Prepare your client. I’m not talking about deposition preparation. I’m talking about preparing your client for the reality of litigation. Emotions will run high, especially at the outset, and they will color your client’s decisions. Let your client know litigation is uncertain; there is no “slam dunk” claim or defense. Even experienced business owners may not realize how long it may take to try or settle a lawsuit—or how much it can cost to get there. Ask your client what they ultimately want to accomplish and provide realistic timeframes, cost estimates, and expectations. They may not want to hear it, but we’re not supposed to be a “yes” person.
Tailor your fees to the economics of the case. Business litigation can be expensive. It’s not uncommon for claimed attorneys’ fees to exceed the actual damages at issue. That may be unavoidable, but it doesn’t mean you can’t be tactical. When you make a budget (and you should), take the economics of your case into account. How much money is at issue? What does your client want? What is the realistic outcome? If you think tactically, you’ll realize not every case requires hours of researching Supreme Court case law or review of every email your client has ever sent. There are creative ways to accomplish your goals without working your file into submission. If you have flexibility, look to alternative fee arrangements.
The best defense is a strong offense. Rarely are contentious business divorce cases one-sided. Whether your client initiates the lawsuit or not, chances are, you will be prosecuting and defending claims; the accusations will be a two-way street. Regardless, turn your client’s case (and story) into the stronger one. Take charge of the litigation process and drop bombs—SMART bombs. Don’t wait for the other side to request a deposition, send discovery, or push the case to trial. Take control early and chances are, your client will end up in a better position, whether by settlement or trial.
Everyone loves a good injunction. When appropriate, use injunctive relief. Business divorces usually involve trade secrets, intellectual property, bank accounts, and other business property. Those issues will make your client extremely nervous; perhaps your client has control over some of it, perhaps none. If you can keep the “status quo” while pushing the case to resolution, that’s one less thing your client will be worried about. Even if you’re handling a case where there’s not much money at issue, remember that money—however much it is—is important to your client. Injunctions don’t have to be expensive if you tactically seek to restrain particular activity (and not the entire universe).

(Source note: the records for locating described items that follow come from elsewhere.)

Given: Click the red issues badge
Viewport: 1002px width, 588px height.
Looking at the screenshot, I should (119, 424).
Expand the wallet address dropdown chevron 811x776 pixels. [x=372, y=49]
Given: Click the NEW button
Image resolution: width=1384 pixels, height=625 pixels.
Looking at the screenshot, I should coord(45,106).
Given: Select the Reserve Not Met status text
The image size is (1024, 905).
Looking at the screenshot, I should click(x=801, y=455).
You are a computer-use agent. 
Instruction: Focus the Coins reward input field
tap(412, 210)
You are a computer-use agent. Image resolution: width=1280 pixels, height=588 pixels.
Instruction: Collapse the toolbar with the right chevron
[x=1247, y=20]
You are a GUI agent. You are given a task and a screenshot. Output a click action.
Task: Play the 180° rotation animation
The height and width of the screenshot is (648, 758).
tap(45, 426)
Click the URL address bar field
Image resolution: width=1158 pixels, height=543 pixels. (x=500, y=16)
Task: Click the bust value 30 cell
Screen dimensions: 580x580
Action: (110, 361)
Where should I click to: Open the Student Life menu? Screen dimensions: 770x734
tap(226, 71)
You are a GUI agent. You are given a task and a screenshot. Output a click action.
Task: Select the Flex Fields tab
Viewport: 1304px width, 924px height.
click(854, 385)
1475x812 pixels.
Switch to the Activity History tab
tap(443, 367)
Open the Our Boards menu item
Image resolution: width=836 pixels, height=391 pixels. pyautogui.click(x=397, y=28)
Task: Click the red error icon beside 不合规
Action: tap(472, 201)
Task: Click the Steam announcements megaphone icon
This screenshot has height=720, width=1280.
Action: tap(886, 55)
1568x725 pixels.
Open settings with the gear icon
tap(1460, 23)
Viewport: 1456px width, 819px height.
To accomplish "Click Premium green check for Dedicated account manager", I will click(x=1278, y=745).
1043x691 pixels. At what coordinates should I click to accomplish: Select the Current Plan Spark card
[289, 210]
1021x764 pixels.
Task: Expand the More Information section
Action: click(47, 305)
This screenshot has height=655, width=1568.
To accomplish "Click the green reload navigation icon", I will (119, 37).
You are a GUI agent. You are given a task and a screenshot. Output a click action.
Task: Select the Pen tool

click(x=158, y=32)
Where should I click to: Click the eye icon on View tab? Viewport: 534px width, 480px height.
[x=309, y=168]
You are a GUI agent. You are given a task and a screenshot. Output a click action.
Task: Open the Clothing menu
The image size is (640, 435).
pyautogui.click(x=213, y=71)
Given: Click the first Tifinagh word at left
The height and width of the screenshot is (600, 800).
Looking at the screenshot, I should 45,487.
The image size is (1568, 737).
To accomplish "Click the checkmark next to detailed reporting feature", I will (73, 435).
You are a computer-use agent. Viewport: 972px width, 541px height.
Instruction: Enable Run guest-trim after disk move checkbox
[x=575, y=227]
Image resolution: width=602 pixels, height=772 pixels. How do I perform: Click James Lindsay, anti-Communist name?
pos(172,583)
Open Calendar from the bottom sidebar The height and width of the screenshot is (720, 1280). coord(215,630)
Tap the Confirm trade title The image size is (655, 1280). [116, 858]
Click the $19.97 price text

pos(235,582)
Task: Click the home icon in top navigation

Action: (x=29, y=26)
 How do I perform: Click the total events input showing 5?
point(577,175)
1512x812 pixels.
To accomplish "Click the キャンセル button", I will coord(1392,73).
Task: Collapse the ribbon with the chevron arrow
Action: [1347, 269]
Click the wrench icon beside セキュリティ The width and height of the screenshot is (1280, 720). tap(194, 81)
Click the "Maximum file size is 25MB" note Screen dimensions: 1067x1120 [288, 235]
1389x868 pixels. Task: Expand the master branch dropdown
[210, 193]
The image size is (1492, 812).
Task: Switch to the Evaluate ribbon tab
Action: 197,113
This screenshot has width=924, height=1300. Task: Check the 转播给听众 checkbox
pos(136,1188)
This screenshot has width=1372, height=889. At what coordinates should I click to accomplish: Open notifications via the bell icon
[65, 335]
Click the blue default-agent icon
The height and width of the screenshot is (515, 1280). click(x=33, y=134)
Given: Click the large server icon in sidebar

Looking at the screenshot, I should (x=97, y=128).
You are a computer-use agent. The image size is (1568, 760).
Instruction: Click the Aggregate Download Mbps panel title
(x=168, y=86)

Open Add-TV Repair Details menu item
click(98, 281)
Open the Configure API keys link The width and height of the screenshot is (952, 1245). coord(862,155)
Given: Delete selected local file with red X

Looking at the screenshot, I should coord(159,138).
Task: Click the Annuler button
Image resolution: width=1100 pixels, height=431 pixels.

Don’t let emotion rule the day. This goes for both you AND your client. As I said earlier, emotions undoubtedly will run high—not only at the outset of the case, but when the litigation rollercoaster hits its inevitable peaks and valleys. This case is a big part of your client’s life—it represents their blood, sweat, and tears (and is probably how they put food on the table each night). Recognize that, but don’t be afraid to keep your client in check. Be stern and confident in your advice when it’s contrary to your client’s emotion-fueled action or decision. Make sure you’re not the one getting wrapped up in it, too—it’s easy for that to happen when you’re a zealous advocate. You can drop SMART bombs and respect opposing counsel; the two are not mutually exclusive.